O mercado de genética em si é enorme — estimado em US$8,98 mil milhões em 2024, com previsão de atingir US$57,13 mil milhões até 2034. Isso representa uma taxa de crescimento anual composta de 18,52%, o que explica porque tantas empresas de biotecnologia estão a investir pesado nesta área.

Deixe-me destacar algumas que chamaram atenção. Avidity Biosciences (RNA) foi uma das maiores movimentações — a sua plataforma de conjugados de anticorpos com oligonucleotídeos para doenças musculares raras mostrou potencial sério. Obteve status de terapia inovadora da FDA para distrofia miotónica, e quando divulgaram dados positivos de Fase 1/2 mostrando reduções superiores a 50% em certos marcadores genéticos, a ação disparou. Chegou a atingir cerca de US$52,50 em novembro de 2024.

Wave Life Sciences (WVE) foi outro caso interessante — estão a trabalhar com medicamentos à base de RNA e demonstraram o que chamaram de primeira edição terapêutica de RNA em humanos. Esse tipo de marco costuma chamar a atenção do mercado. As ações subiram bastante após essa notícia, atingindo picos em torno de US$16,44.

UniQure (QURE) provavelmente tem a vitória mais concreta — foi a primeira no mundo a aprovar uma terapia genética para hemofilia B, em novembro de 2022. Isso não é mais teoria, é um medicamento comercializado. Estão a avançar com terapias para a doença de Huntington e conseguiram uma via de aprovação acelerada junto da FDA, o que é um grande feito.

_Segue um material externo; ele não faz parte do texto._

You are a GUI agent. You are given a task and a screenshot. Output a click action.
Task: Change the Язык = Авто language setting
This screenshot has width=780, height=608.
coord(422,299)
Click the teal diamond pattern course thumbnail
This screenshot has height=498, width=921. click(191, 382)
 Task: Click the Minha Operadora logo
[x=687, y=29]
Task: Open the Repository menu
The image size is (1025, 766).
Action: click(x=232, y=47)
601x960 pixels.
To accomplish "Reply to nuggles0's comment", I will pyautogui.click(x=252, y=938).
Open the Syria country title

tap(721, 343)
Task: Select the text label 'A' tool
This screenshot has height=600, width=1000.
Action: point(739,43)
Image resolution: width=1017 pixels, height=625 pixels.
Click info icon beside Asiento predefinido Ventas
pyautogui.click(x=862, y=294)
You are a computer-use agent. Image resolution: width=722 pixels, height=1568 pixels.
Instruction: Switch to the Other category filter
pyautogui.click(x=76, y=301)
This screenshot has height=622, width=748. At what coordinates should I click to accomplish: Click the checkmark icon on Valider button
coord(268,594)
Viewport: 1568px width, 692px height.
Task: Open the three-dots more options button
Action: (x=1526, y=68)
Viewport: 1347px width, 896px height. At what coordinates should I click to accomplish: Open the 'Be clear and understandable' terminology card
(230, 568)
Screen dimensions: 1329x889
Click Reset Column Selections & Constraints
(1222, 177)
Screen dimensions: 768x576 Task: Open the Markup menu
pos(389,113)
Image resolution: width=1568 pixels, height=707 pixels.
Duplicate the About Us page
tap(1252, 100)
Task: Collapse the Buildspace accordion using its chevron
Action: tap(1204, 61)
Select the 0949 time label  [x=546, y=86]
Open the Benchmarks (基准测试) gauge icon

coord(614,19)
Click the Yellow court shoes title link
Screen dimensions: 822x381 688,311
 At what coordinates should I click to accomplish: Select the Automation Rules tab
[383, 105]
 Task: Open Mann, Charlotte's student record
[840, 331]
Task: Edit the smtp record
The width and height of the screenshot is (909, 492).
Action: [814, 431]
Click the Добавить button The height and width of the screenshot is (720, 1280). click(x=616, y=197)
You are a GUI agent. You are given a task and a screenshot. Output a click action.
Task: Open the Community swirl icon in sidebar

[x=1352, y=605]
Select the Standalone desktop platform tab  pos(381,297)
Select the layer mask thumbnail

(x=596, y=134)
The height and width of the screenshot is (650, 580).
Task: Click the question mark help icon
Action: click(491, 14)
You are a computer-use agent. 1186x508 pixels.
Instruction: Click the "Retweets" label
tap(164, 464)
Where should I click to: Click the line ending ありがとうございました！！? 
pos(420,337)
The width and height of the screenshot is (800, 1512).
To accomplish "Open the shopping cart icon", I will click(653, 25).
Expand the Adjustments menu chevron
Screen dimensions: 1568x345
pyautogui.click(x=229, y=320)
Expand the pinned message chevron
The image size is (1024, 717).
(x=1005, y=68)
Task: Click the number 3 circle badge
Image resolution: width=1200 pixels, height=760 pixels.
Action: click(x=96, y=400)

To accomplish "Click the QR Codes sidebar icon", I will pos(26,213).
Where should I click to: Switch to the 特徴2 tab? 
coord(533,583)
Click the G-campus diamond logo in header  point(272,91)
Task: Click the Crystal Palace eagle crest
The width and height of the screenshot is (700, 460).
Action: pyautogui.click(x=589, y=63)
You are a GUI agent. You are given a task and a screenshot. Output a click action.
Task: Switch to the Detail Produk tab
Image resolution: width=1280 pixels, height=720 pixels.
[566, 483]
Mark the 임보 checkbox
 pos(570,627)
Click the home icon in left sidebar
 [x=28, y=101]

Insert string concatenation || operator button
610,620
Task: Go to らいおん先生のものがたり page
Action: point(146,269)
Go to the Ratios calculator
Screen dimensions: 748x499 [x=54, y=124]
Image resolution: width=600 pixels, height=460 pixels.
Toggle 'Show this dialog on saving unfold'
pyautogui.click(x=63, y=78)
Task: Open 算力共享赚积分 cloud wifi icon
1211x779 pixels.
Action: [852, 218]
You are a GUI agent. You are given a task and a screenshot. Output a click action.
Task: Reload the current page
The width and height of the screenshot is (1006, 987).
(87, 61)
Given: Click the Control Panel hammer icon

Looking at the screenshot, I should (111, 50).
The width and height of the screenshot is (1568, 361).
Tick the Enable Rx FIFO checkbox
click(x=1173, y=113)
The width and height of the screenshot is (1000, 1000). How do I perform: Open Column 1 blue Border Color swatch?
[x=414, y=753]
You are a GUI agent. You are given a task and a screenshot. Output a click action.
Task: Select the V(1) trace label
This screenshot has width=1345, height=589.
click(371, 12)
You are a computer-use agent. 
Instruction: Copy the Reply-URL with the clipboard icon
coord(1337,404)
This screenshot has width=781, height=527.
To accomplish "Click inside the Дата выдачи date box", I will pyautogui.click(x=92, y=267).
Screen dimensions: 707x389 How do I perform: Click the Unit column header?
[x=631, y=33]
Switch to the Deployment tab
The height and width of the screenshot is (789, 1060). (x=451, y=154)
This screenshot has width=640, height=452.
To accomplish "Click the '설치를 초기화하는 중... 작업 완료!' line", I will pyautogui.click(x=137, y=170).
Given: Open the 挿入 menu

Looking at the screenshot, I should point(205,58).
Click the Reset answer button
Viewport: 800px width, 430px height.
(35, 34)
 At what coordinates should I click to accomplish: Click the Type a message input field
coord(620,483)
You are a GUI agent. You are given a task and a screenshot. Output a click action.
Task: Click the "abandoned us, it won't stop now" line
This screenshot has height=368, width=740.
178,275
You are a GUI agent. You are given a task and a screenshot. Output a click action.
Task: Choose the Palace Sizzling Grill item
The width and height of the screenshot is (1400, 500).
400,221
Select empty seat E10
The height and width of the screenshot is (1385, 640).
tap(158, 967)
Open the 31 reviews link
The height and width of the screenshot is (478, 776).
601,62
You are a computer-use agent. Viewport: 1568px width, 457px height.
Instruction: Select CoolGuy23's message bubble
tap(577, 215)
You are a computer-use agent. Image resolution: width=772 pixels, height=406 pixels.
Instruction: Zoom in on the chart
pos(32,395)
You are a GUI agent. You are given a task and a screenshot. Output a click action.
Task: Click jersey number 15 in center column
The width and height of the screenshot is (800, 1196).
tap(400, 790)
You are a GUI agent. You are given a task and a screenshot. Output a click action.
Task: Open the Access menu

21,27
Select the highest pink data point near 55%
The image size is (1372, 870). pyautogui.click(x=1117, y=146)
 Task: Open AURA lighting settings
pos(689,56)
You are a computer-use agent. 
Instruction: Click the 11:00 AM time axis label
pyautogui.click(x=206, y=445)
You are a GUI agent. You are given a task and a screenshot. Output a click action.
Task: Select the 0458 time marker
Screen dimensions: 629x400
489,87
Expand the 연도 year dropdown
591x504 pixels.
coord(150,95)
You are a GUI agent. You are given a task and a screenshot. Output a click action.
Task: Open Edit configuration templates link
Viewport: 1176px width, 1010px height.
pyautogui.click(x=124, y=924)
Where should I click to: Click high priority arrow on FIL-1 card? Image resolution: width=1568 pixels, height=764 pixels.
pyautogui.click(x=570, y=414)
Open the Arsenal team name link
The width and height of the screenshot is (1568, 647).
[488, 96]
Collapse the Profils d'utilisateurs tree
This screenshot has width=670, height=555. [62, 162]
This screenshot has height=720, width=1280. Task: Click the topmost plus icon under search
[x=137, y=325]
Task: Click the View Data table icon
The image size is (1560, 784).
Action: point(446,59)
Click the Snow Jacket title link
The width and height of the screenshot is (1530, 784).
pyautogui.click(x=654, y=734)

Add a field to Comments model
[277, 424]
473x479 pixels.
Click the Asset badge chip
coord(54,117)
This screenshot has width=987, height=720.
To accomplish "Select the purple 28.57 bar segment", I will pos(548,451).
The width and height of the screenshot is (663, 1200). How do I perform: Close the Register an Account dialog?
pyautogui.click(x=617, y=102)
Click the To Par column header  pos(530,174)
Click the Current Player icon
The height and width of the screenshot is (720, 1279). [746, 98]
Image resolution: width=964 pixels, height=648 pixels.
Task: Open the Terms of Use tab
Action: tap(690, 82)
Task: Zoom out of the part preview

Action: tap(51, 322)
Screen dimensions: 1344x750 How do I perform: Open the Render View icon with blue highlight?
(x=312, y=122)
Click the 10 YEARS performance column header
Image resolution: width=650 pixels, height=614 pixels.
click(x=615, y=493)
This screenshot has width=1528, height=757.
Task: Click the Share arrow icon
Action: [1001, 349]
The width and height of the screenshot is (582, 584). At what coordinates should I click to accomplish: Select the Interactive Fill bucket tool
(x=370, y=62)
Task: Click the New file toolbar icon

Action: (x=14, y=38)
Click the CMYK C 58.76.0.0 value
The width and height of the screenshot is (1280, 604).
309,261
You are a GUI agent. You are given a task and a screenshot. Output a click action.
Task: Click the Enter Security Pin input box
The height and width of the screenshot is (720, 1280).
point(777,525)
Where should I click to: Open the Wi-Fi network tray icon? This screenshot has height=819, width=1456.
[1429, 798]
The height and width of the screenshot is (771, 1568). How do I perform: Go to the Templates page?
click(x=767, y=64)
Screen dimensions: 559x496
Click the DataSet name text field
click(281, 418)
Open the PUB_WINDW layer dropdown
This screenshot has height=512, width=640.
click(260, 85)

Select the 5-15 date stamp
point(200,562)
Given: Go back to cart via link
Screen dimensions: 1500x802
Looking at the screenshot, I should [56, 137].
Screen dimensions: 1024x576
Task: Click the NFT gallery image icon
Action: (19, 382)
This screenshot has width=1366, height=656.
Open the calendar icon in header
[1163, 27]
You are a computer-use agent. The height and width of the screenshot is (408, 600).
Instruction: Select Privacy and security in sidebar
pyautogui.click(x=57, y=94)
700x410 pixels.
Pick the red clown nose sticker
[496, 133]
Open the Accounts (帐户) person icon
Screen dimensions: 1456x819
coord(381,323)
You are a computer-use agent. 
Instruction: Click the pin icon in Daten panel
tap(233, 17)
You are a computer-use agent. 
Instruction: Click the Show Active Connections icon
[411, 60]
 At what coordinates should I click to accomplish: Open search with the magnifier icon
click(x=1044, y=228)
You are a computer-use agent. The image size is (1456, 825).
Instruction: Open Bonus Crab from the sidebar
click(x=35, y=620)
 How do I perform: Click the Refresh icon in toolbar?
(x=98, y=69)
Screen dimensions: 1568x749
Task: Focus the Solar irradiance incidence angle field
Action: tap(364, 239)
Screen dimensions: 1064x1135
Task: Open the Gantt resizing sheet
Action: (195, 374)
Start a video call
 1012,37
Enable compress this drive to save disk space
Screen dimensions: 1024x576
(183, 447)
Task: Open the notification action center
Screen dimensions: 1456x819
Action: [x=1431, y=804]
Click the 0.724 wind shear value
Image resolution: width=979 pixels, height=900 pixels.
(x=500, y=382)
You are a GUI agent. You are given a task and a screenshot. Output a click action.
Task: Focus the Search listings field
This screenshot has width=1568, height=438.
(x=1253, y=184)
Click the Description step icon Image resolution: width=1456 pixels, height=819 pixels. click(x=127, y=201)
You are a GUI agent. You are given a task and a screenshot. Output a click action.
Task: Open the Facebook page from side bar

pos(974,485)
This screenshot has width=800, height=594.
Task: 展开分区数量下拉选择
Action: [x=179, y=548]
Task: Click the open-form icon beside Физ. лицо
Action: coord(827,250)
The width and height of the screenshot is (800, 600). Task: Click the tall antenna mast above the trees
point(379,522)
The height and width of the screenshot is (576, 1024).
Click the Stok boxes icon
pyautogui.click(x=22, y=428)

Sangamo Therapeutics (SGMO) teve altos e baixos — dados positivos de Fase 3 para o tratamento da hemofilia A, mas depois sofreu uma queda quando a Pfizer decidiu sair da colaboração no final de 2024. Essa volatilidade é comum no setor de biotecnologia, especialmente quando parcerias mudam.

Stoke Therapeutics (STOK) foca em medicamentos de RNA para epilepsia genética, recebeu a designação de terapia inovadora para o candidato à síndrome de Dravet. Mais um exemplo de ações de testes genéticos e empresas de terapia genética realmente a moverem a agulha em problemas médicos reais.

Todo o setor parece estar a passar de uma fase de 'pesquisa promissora' para 'terapias realmente aprovadas', o que muda bastante o perfil de risco. Vale a pena ficar de olho se estiver a acompanhar o setor de biotecnologia ou medicina genética.